Until European travel becomes fully open to Americans, here's a reminder of the fun that awaits us in Europe.
At exactly 10:15 a.m. in the courtyard of the Zwinger palace complex in Dresden, 40 Meissen porcelain bells began a sweet three-minute melody. I left the shelter of my guide's umbrella to get a closer look at the glockenspiel. Squinting into a mist, I could just see the porcelain bells vibrate when hit. I was mesmerized by this little royal trick.
Then I realized I was on a Dresden high. In an eastern German town I've known for just a few years, I had enjoyed great sights and new insights.

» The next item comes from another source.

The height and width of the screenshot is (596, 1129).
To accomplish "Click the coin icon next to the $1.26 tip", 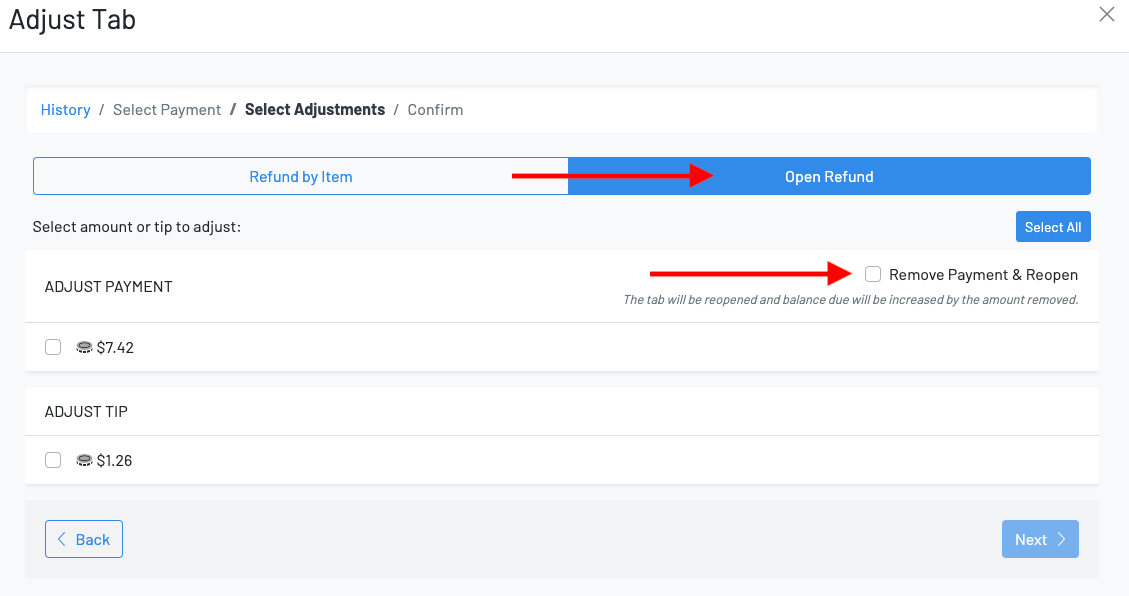I will pos(84,460).
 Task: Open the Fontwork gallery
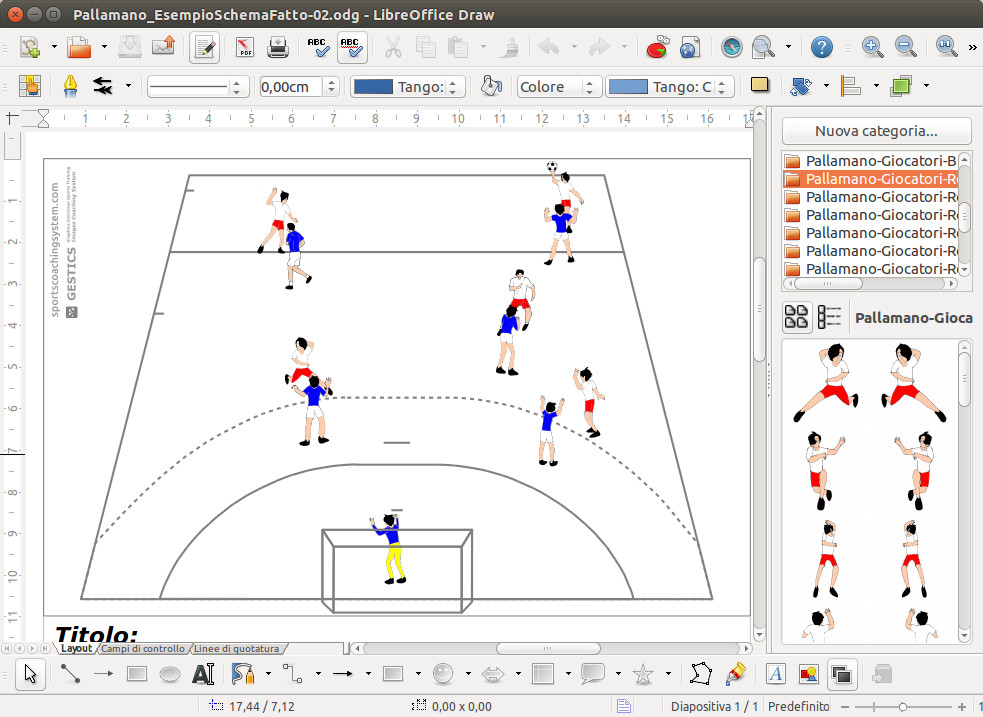(775, 674)
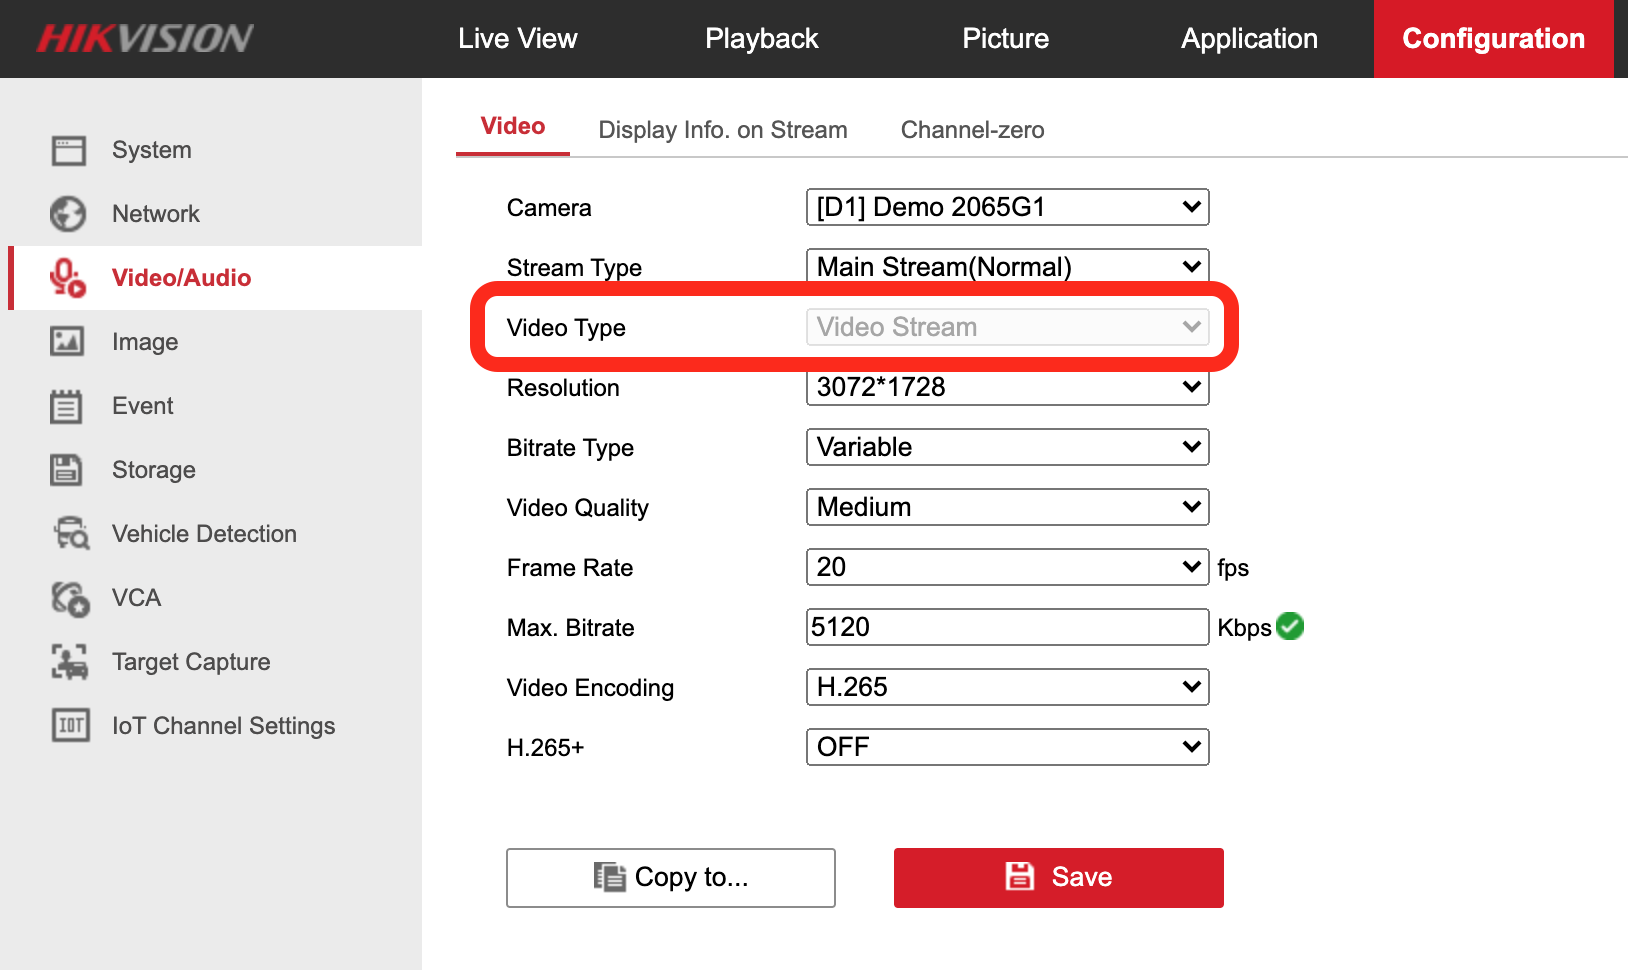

The Wettin Dynasty ruled Saxony from Dresden for eight centuries, right up until the end of the World War I. Their Louis XIV-style big shot was Augustus the Strong. They say he could break horseshoes with his bare hands and fathered 365 children. He loved being portrayed with the rose of Luther (symbol of the Protestant movement in Germany) being crushed under his horse's hoof.
The Wettins taught the rest of Europe's royal courts the art and importance of having their own porcelain works. The Wettins' Meissen was the first. I thought I knew the best crown jewels...until I saw the glittering Wettin jewels in Dresden's Historic Green Vault. They're absolutely dazzling, and a clear reminder that those Wettins were a powerhouse in their day (they're also popular, and with a limited number of visitors allowed every half-hour, it's smart to reserve ahead).

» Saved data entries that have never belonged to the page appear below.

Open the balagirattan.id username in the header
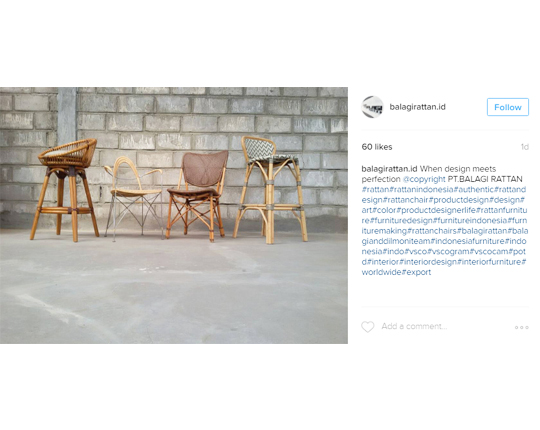 417,107
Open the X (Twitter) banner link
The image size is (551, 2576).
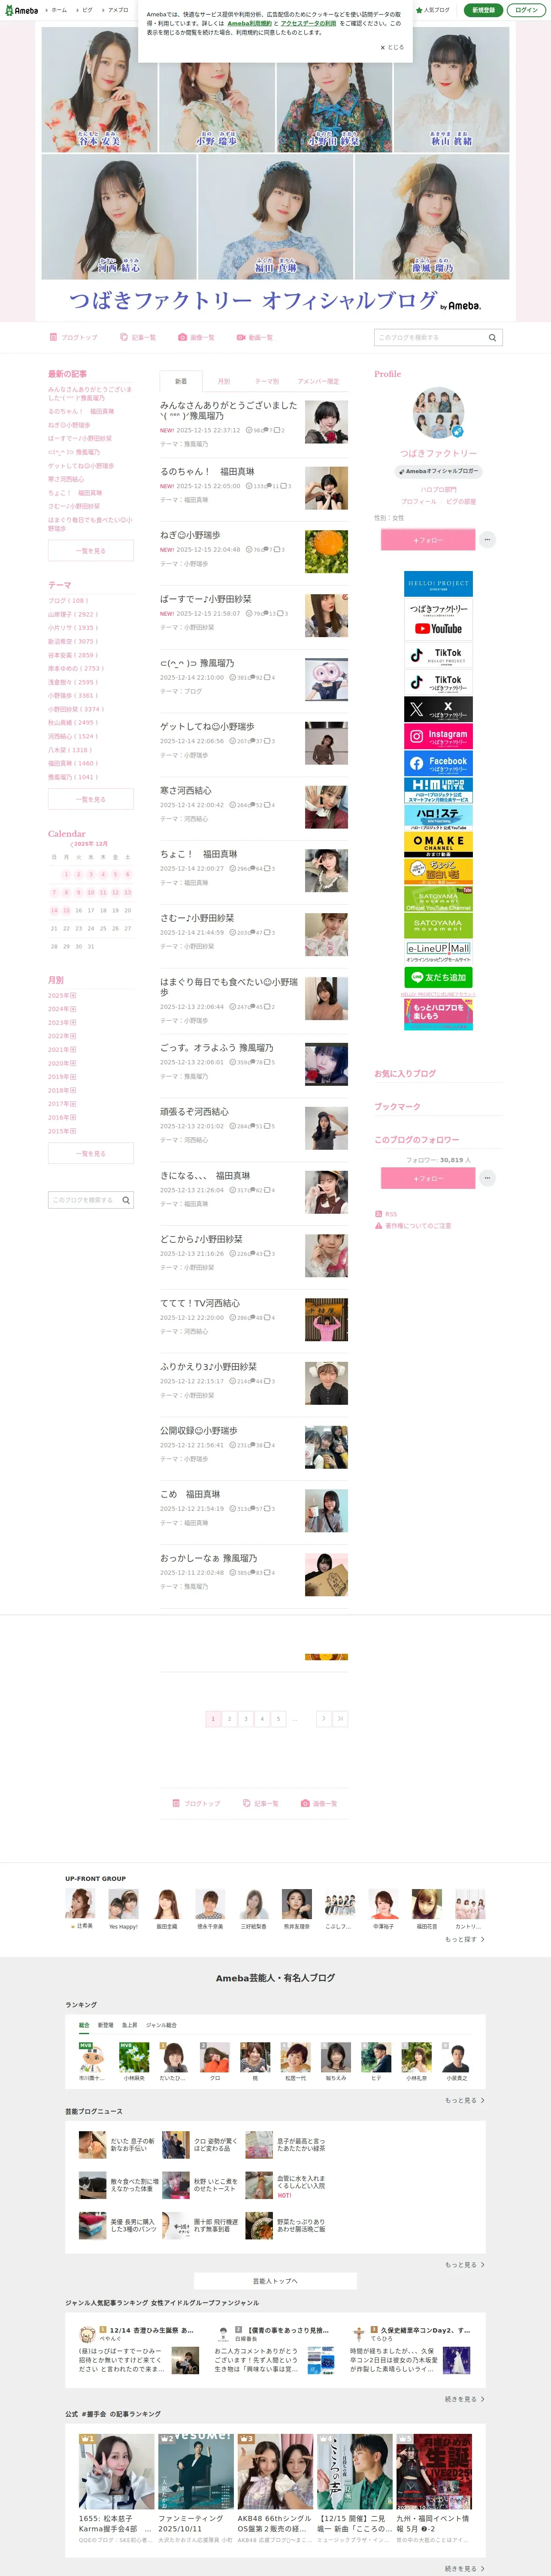(438, 709)
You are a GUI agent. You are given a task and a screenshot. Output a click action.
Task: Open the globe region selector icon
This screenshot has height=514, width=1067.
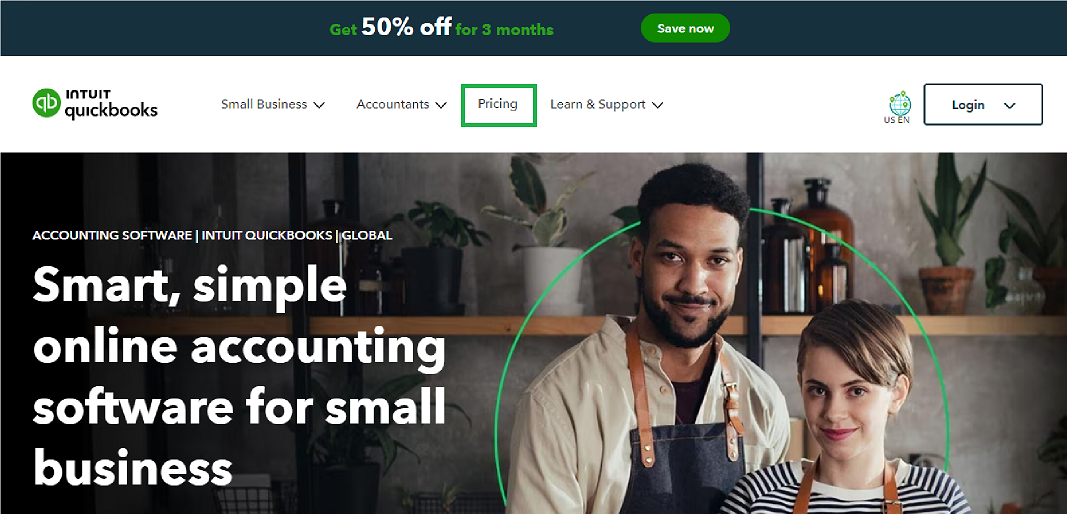[x=900, y=103]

After lingering to enjoy a group of street musicians, I zipped out to Volkswagen's "Transparent Factory" on the edge of Dresden, where visitors are welcome to watch fancy new models actually being assembled. The factory is so politically correct that parts are brought in by special "cargo trams" that congest the city's traffic less than trucks do.
Back in town, along the Elbe River, I headed for the terrace called the Balcony of Europe — once Dresden's defensive rampart. By Baroque times, fortresses were no longer necessary, and this became one of Europe's most charming promenades. A stroll beneath a leafy canopy of linden trees to the balcony's east end takes you to the Albertinum, which houses several of Dresden's best collections: the Sculpture Collection and the New Masters Gallery, featuring works by 19th- and 20th-century greats such as Renoir, Rodin, Van Gogh, Degas, and Klimt.
Finally, the highlight: the restored Frauenkirche — the heart and soul of the city. Dresden's 310-foot-tall Church of Our Lady was destroyed during the massive Allied bombings that flattened two-thirds of the city on February 13, 1945. The church sat in ruins for decades. Finally, in 1992, a huge international rebuilding effort was launched. Like a massive jigsaw puzzle, the church was painstakingly reassembled using as much of the original stone as possible, and reopened to the public in 2005. The interior is stunning: pastel to heighten the festive nature of the worship, curvy balconies to enhance the feeling of community, and with seven equal doors — to welcome all equally and send worshippers out symbolically to all corners to share their enthusiasm for their faith.
My visit to Dresden had started rocky. Riding the express train into town, I figured it would end at the main station. The train pulled into Dresden Neustadt — Dresden's New Town. It sounded good to me. Most of the passengers got out. So did I. The train took off. I must have walked 20 minutes, in denial that I had gotten off at the wrong station. After circling the big block — and pretty embarrassed at my mistake — I pondered cutting my losses and just taking a taxi to my hotel in the Old Town. But another train was leaving in minutes for what must be the central station. I hopped on. Five minutes later we arrived. I hopped out at Dresden Mitte. The train took off and I stepped outside, only to realize: I had made the same mistake again. Another train came in a few minutes. I got on it and finally made it to my intended station: Dresden Hauptbahnhof — a block from my hotel. As I tell travelers in lectures: "Many towns have more than one train station."
One of my best skills — extremely helpful in my line of work — is the ability to make mistakes...with gusto. After a day in Dresden, the frustrating start was a distant memory. And I had a new appreciation of a city that nearly 70 years ago lay in smoldering rubble, 25 years ago was in a USSR-imposed economic hole, and today has caught up with Western Germany.
Today's Dresden is a young and vibrant city, crawling with proud locals and happy-go-lucky students who barely remember communism. While the city is packed with tourists, most of them are German or Russian. Until Americans rediscover Dresden, you'll feel like you're in on a secret.